[AVAILABLE DATA — start]

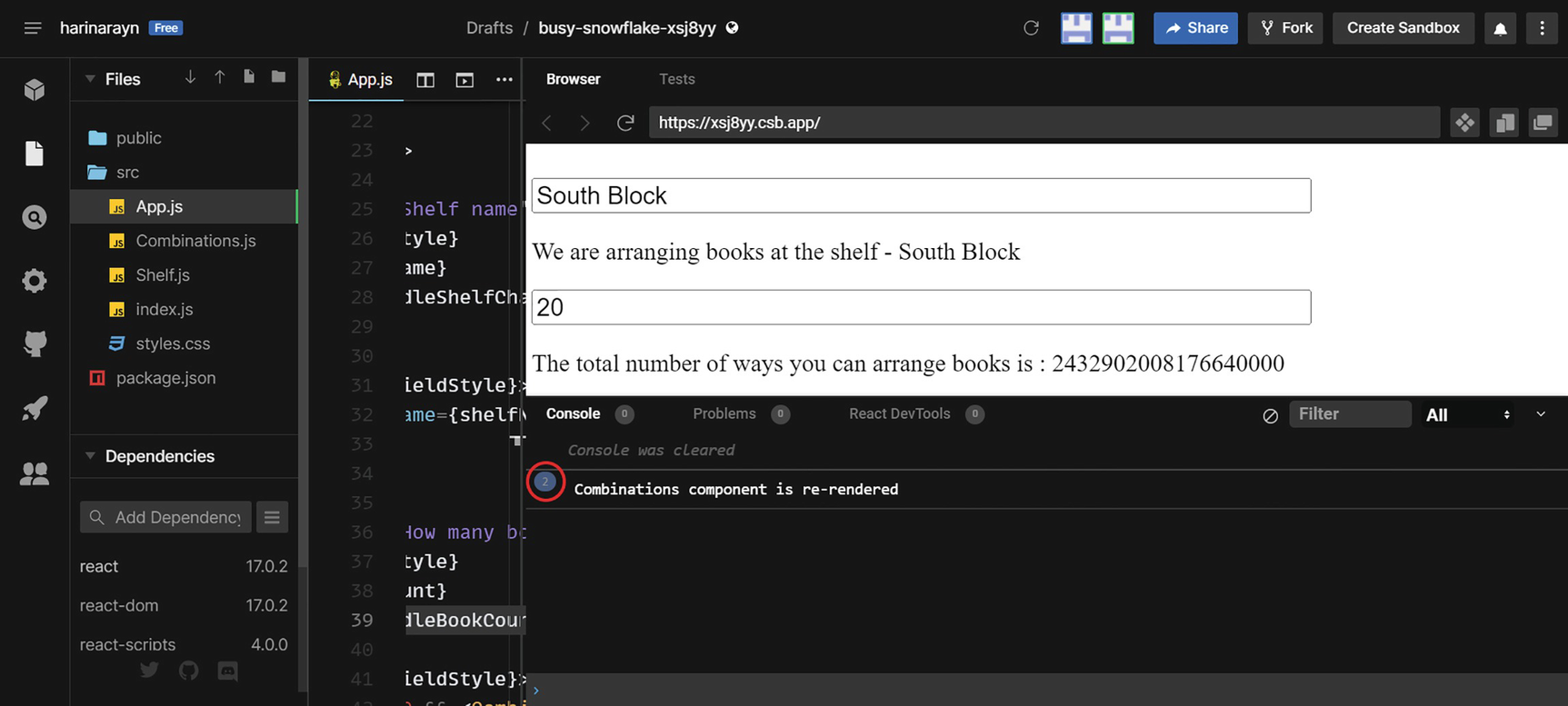Click the console Filter input field

pos(1349,414)
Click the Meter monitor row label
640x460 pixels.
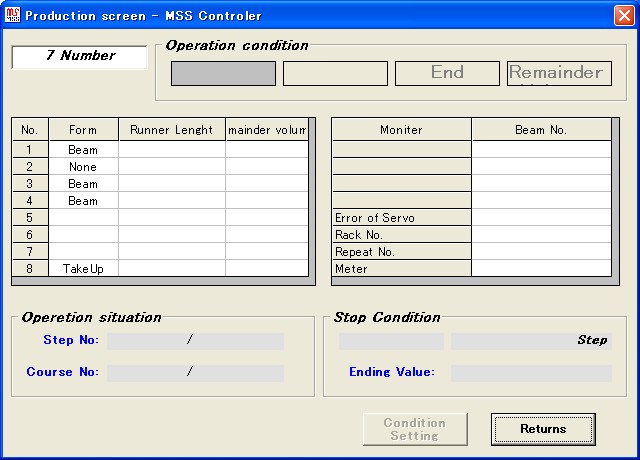401,269
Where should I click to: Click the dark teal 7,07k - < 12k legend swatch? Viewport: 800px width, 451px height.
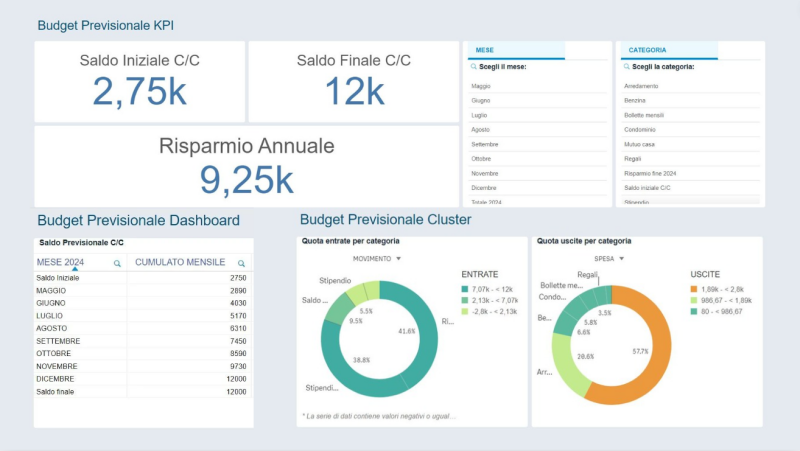coord(465,289)

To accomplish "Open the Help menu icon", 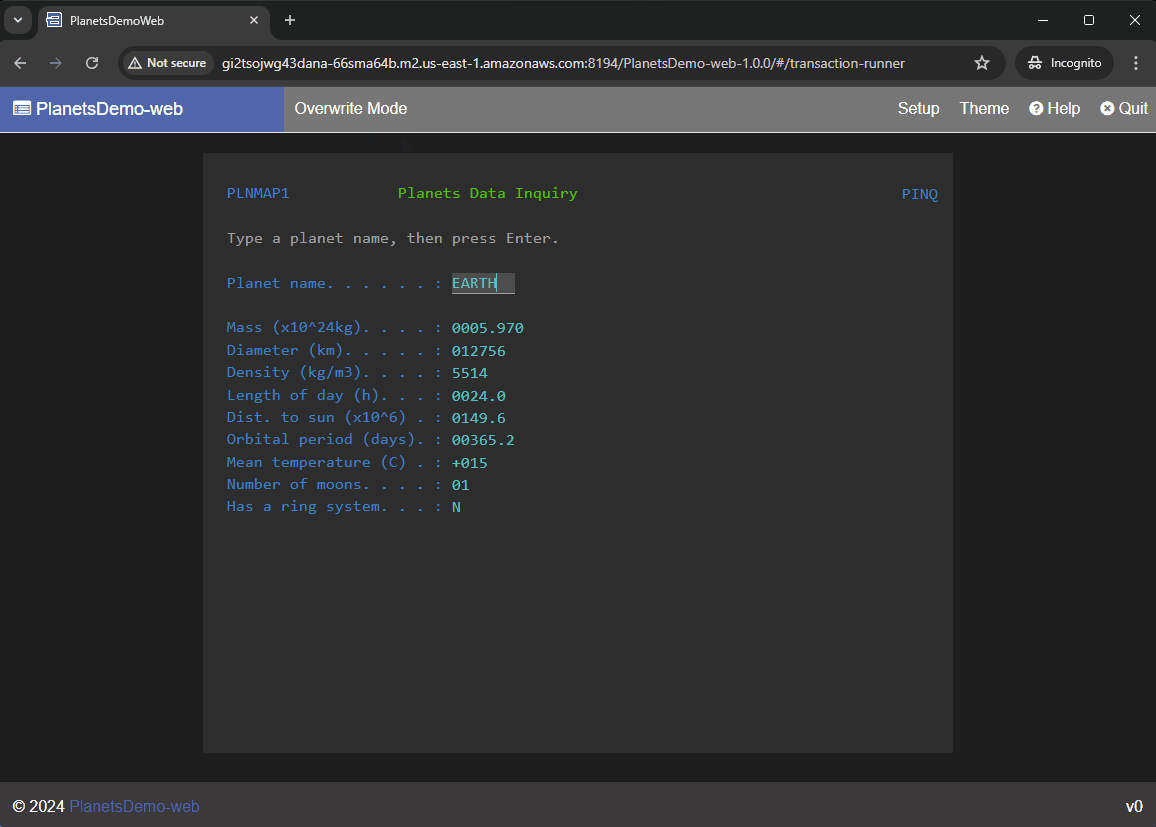I will [1037, 109].
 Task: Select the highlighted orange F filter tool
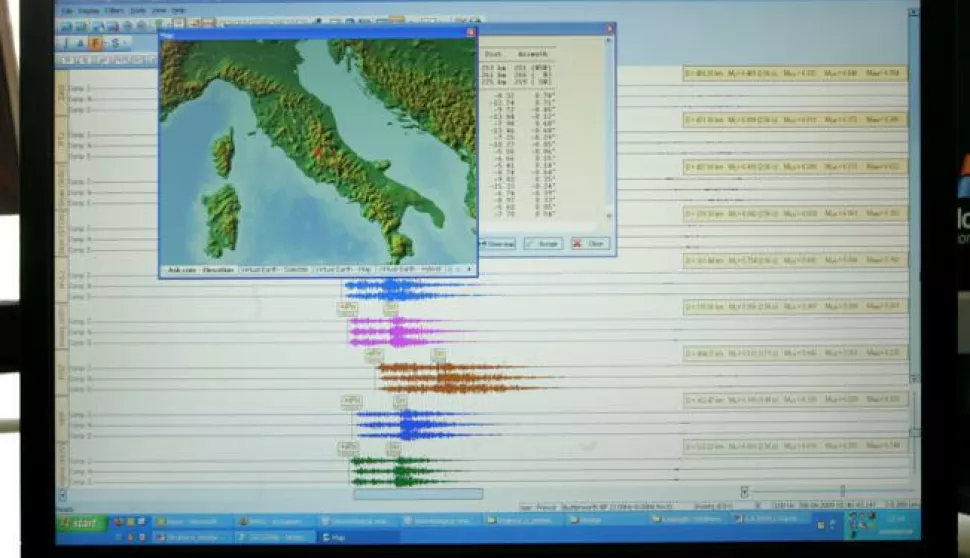pos(96,43)
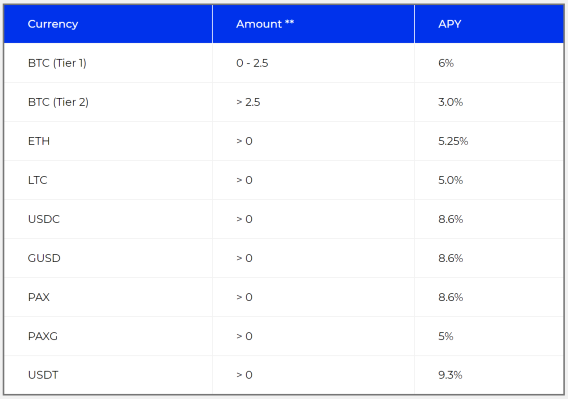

[AVAILABLE DATA — finish]

Leave out the pictures, then reproduce exactly the run of lines from the one that contains "Task: Select the" to the final line of the listing above.

_TASK OUTPUT:_
 Task: Select the highlighted orange F filter tool
pos(96,43)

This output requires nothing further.